« I never trust the mind of an iceberg, » Cecil Stockley told me. He estimates its length, multiplies it by five and keeps his boat at least that distance.
Dave Boyd said his safety rules depend on the type of iceberg he’s dealing with. « A tabular is generally pretty sweet, » explained Mr. Boyd as we floated off the coast of Newfoundland, referring to icebergs with steep sides and broad, flat tops. « But a pinnacle »—a tall iceberg with one or more spiers— »can be quite a beast. »
Barry Rogers doesn’t just look at an iceberg; he hears it too. When the normal Rice Krispies-like popping of escaping air bubbles gives way to a much louder sizzle from the pan, the iceberg may be about to roll over or even crack, he explained. Another clue, he said, is when a flock of seabirds perched atop the ice abruptly detach en masse. They can feel the tremors that Mr. Rogers struggles to feel.
« Either way, if that’s happening, it’s time to get out of Dodge, » he said.
Mr. Stockley, Mr. Boyd and Mr. Rogers are all skippers — with more than 100 years of combined experience — for boat tour companies looking for giant blocks of ice and snow in Iceberg Alley, the nickname for a mirror of water curving along the east coast of Newfoundland and Labrador, Canada’s easternmost province. Icebergs that have broken off Greenland’s giant ice sheet pass by here every spring on a slow-motion journey south to the open waters of the North Atlantic Ocean.
In 1912, one such iceberg struck the starboard side of the Titanic on her maiden voyage across the Atlantic. Over the years, many others have done minor damage to ships, oil rigs, and even the occasional hapless or daredevil kayaker.
But the vast majority of these icebergs, melting as they move south into warmer waters, hit nothing before disappearing into the sea.
As they do, it creates a truly spectacular sight: an eerily opalescent display of colossal icebergs – some looming like high plateaus, others thin and soaring like the Matterhorn – doomed to decay.

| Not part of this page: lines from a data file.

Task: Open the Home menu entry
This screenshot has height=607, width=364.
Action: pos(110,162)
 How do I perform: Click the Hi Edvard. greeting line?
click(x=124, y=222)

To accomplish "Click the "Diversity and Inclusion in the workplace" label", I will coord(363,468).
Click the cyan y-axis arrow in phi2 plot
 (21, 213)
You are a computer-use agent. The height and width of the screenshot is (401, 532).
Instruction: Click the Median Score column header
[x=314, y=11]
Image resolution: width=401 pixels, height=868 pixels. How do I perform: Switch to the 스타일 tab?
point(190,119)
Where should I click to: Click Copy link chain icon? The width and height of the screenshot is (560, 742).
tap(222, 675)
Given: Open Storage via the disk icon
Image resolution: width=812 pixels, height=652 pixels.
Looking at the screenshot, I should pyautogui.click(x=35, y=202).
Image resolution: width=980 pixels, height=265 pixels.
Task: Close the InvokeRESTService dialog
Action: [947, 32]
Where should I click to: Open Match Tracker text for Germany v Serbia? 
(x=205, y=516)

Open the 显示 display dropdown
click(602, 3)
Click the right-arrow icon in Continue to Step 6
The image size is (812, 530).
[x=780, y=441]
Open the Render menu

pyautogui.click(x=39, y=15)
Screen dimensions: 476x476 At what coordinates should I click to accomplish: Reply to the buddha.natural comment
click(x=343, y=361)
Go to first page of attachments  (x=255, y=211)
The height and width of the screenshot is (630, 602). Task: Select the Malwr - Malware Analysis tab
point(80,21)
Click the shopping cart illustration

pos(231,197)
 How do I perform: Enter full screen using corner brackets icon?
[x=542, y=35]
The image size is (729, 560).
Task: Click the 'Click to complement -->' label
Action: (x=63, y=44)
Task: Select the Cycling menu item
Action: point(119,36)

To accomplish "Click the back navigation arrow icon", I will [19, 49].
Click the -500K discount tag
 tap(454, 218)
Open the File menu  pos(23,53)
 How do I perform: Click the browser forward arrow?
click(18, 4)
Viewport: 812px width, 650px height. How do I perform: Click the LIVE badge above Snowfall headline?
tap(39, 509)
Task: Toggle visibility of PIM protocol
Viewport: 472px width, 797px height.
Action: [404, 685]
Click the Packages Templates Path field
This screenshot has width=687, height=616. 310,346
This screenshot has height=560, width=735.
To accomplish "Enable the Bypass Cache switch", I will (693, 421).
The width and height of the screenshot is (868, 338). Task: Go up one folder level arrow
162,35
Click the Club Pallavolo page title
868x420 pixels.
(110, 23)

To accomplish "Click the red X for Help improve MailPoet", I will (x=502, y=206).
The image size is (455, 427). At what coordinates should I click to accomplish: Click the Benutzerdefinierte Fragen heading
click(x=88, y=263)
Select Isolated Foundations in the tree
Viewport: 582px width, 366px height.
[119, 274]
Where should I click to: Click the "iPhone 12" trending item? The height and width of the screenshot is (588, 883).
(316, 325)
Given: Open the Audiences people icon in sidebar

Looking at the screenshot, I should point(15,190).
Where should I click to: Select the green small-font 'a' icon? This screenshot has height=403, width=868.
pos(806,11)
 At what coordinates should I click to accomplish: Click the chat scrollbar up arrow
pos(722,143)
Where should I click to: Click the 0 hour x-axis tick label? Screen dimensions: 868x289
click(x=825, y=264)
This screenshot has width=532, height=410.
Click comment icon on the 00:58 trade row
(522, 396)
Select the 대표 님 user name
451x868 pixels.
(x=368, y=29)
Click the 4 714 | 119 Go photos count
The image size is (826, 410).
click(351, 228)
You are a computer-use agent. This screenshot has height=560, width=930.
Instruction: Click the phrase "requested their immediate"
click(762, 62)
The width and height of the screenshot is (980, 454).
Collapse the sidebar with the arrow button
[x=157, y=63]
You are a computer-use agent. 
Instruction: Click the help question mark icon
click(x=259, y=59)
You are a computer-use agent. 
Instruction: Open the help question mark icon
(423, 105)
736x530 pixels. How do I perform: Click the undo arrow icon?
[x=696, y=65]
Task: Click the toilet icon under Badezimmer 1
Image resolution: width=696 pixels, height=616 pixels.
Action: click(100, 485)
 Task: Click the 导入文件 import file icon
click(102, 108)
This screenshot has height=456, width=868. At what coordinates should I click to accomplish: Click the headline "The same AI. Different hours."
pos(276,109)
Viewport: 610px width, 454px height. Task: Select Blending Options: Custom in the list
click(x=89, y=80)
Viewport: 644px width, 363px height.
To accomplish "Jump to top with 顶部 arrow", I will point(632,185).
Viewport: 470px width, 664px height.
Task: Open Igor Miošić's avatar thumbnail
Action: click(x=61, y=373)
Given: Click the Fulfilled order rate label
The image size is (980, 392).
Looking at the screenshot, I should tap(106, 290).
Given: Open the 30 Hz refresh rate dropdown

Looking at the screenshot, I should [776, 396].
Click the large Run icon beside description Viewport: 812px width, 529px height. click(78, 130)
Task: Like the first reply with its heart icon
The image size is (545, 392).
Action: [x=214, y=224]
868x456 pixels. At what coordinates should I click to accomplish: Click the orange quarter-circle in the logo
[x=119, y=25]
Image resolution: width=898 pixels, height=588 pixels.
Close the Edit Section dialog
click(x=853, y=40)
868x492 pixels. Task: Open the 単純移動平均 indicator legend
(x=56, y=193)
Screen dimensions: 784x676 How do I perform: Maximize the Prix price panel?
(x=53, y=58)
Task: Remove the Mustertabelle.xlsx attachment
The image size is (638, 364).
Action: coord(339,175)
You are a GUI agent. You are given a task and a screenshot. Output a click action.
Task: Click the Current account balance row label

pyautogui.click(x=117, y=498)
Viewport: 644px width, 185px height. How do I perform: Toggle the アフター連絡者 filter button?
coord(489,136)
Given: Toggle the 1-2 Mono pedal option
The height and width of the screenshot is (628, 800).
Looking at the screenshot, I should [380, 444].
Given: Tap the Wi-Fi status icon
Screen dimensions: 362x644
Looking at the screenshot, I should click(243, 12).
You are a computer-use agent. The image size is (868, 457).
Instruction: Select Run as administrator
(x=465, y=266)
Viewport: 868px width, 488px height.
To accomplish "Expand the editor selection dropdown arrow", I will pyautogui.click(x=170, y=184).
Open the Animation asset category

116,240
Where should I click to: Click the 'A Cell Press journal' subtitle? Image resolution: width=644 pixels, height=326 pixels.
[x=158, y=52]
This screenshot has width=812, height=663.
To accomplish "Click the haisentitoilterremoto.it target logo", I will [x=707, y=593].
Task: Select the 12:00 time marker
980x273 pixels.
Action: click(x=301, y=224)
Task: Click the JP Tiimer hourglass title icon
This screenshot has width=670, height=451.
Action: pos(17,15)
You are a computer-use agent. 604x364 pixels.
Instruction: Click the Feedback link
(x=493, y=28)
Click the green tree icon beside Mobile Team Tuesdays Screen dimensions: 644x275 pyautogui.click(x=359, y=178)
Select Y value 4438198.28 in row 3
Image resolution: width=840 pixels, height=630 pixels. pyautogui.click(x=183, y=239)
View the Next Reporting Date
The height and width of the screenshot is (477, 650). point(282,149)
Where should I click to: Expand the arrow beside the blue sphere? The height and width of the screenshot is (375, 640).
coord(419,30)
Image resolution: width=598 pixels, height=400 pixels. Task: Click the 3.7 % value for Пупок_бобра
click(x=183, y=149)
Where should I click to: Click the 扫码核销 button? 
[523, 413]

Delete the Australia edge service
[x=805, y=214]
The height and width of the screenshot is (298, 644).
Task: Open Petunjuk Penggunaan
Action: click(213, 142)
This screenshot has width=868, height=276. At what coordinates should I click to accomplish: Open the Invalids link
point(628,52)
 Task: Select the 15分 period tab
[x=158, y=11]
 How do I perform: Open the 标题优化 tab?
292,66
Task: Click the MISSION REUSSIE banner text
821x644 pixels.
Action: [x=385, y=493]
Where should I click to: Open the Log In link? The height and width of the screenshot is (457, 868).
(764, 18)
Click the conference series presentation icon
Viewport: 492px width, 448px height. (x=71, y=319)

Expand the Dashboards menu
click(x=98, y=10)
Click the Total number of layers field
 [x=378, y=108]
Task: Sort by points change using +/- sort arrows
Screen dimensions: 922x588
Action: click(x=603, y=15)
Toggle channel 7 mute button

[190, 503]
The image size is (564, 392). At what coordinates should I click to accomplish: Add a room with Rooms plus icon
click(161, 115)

I saw dozens of these mesmerizing icebergs while traveling on boats, standing on shore and looking out the window of a descending plane during a meandering journey in May that took me from St. John’s, the provincial capital, to the Avalon Peninsula (the southeast section of the island of Newfoundland) and on to Twillingate, a lovely coastal island in north central Newfoundland that bills itself as the ‘Iceberg Capital of the World’.
Twillingate has competitors for that cape, but I can’t imagine there’s a better place on the planet to learn about icebergs: what makes them form, why their colors vary, and how they travel and die. It’s fascinating, for example, to contemplate that the berg before you today began as snowfall thousands of years ago. There are also the seemingly infinite number of ways to classify an iceberg, according to its type, composition, color, size and the various effects of wind, waves and sun that sculpt its shape.
Or, as an educational iceberg display at the local lighthouse puts it: « Everyone is a unique individual. »
At Twillingate, this connoisseur’s appreciation for the precise characteristics of an iceberg coexists with a certain nonchalance that comes from seeing the annual offshore parade of shifting chunks of snow and ice that can reach the size of Lower Manhattan.
Granted, most of the icebergs here are smaller, such as the size of Fenway Park. And there are plenty of even smaller chunks of ice, about the size of grand pianos, that don’t even officially qualify as icebergs. (These are known as « bergy bits » and « growlers ».)
But then there was the chunk of ice that broke off Petermann Glacier in northwest Greenland in 2010 and drifted south beyond Newfoundland, the largest iceberg recorded in 60 years. At 97 square miles, it was more than four times the size of All of Manhattan.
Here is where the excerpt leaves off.